We have designed the Phonon workflow to automate the computation and
analysis of phonons of a periodic system.
This type of project starts with the definition of the atomic structure. We
refer the user to section Structure Modeling in ASAP for further information on ASAP structure
builder/viewer interface.
After the atomic structure is defined, edit the type of project by selecting
Phonons from the list of possible project types implemented in ASAP.
Then click on the Parameters icon to open the Phonon parameters widget.
You can tune the following project parameters:
Supercell shape. Supercell size used to calculate the force constant
matrix. Check Symmetric box to build a symmetric supercell.

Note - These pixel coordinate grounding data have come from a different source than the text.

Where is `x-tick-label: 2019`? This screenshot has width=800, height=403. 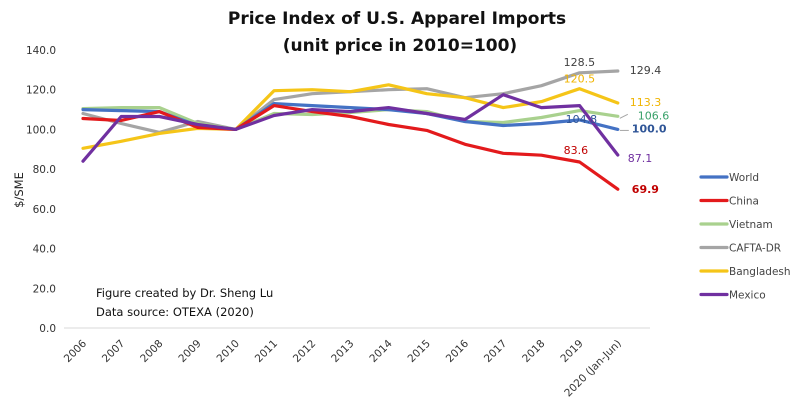 x-tick-label: 2019 is located at coordinates (572, 352).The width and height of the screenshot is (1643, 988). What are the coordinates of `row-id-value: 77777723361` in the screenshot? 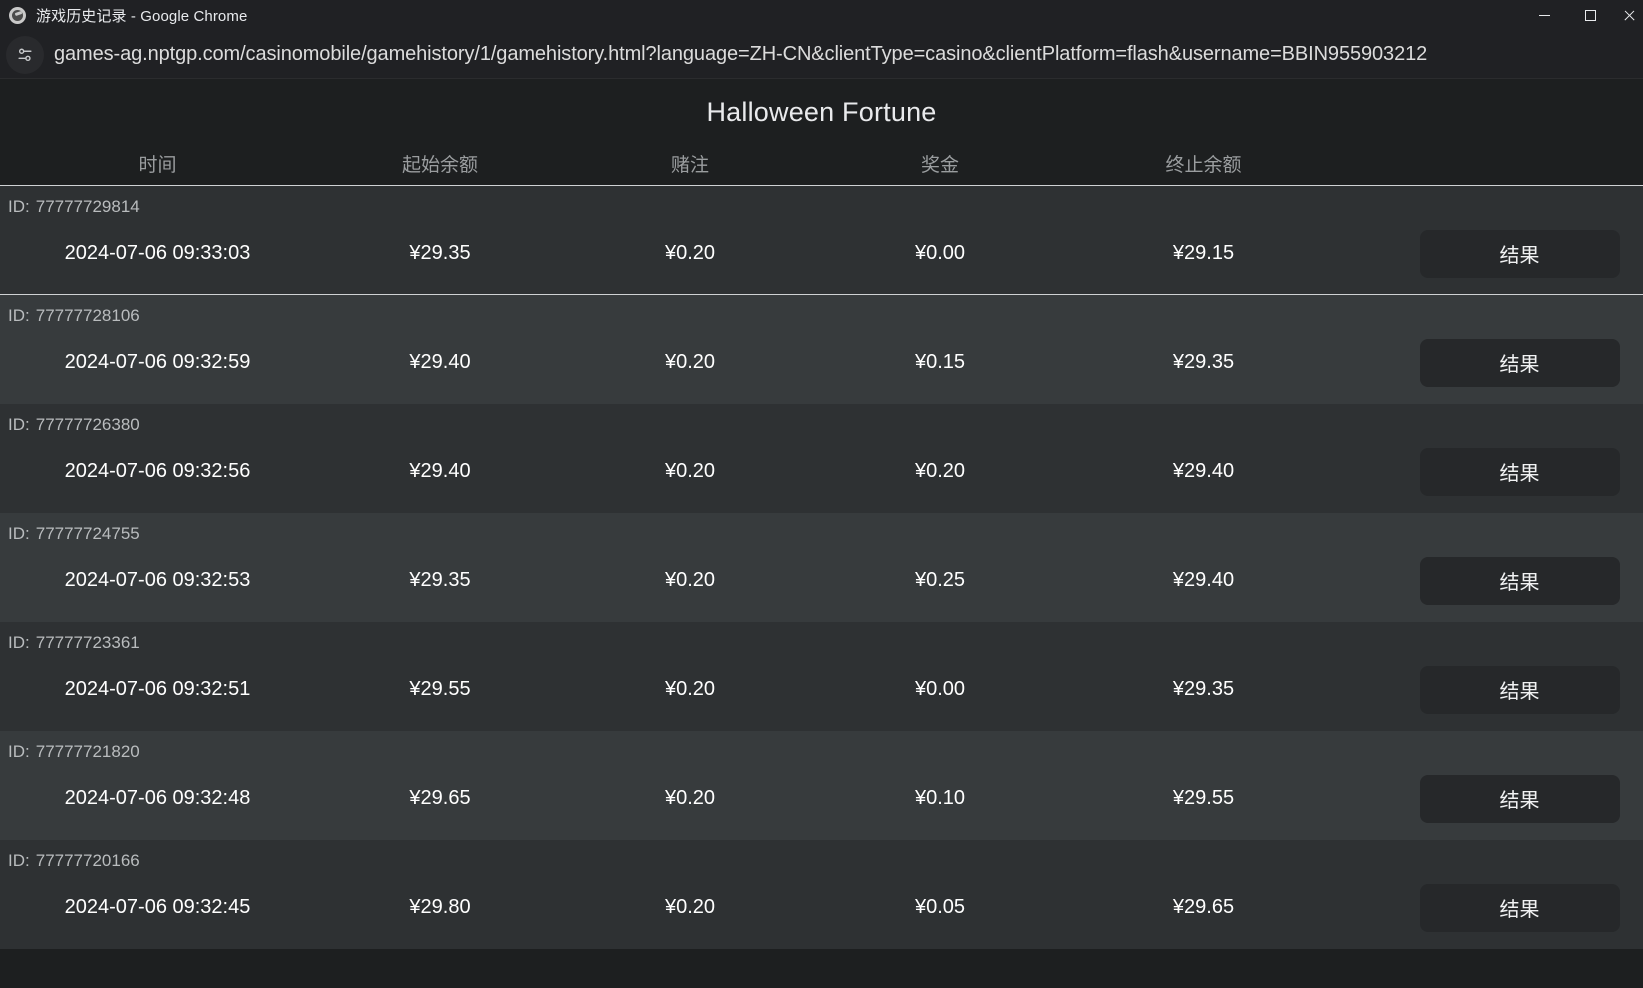 It's located at (88, 642).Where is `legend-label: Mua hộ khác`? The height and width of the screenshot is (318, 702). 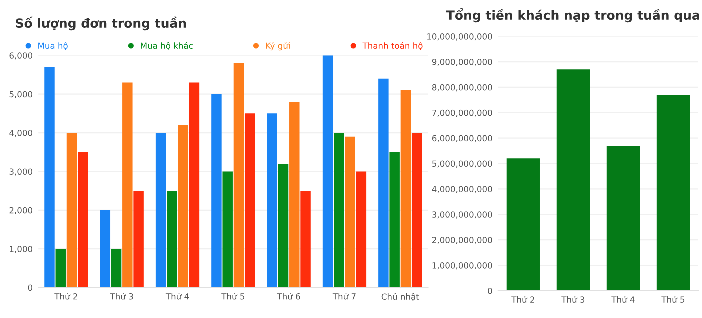
legend-label: Mua hộ khác is located at coordinates (167, 46). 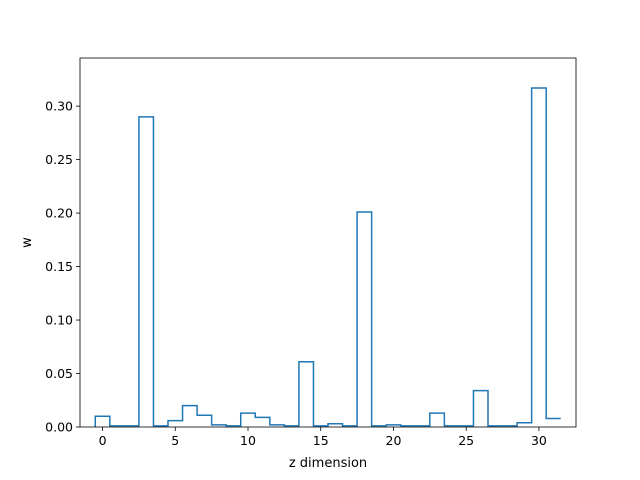 I want to click on x-tick-label: 0, so click(x=103, y=440).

Displacement magnitude. The distance the atoms are displaced to
calculate the force constant matrix. Select units between Ang, nm or Borh.

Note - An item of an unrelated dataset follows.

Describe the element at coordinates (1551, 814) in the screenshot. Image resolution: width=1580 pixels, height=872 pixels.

Click on the Calculator icon to select the code.
We refer the user to chapter Calculators for further information on ASAP available
calculators.
Click on the Run icon to open the Run widget.

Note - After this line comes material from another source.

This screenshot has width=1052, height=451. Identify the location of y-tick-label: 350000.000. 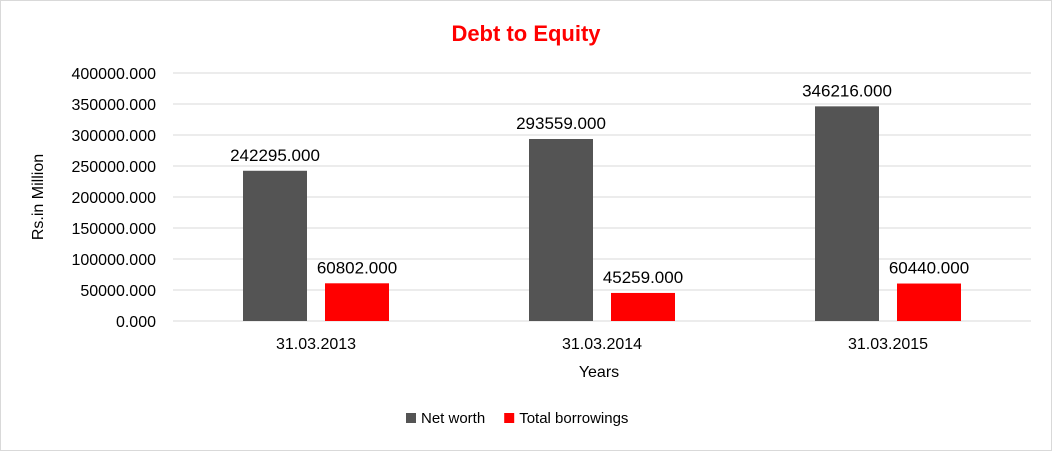
(114, 106).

We refer the user to chapter Runners for further information on computational
resources configuration in ASAP.
Click on the Run button to execute the calculation. Please be aware that
phonon calculations with SIESTA may take a significant amount of time to
complete.
After the Phonon calculation is completed, click on the Exit and analyse
button to open the analysis widget.
It is also possible to open the analysis widget by selecting the Analyse
icon associated with a completed project,
By default, the analysis widget only shows the Phonon Band Structure.
The energy unit (Y-axis) used by default is cm\(^{-1}\). You can
change it to meV or THz with the parameter Frequency units.
If you want to add new points to the band path, click on the button Edit
band path…. The widget shows the unit cell Brillouin zone, the band path
and the high symmetry k-points.
ASAP recognises the lattice type for a few Bravais lattice types. In this
case, the high symmetry k-points are labelled automatically. The automatic
k-point labelling currently supports the following Bravais lattice types:
Primitive cubic
Face-centred cubic (fcc)
Body-centred cubic (bcc)
Primitive tetragonal
Body centred tetragonal
Primitive orthorhombic
The widget also provides the following information:
Lattice. Bravais lattice type.
Special points. The high symmetry k-points.
Number of k-points. The total number of k-points that will be used
along the whole selected k-path.
You can edit the parameter Sampling density to modify the density of the
k-points.
Click the button Append point to add a new k-point to the band path.
Then, edit the k-point coordinates and label and add the new label to the
path.
Press the button OK and click on the button Replot to update the
figure.
To visualise Density Of States in the same figure, click in the tab
Density of states, check Plot density of states box and click on the
button Replot.
Notice that the energy unit (Y-axis) is cm\(^{-1}\). You can change it
to meV or THz with the parameter Frequency units.
You can also tune the following parameters:
Brillouin zone sampling: Number of k-points used to plot the DOS.
Full width at half maximum (FWHM): The distance used between the
calculated points to perform the smearing.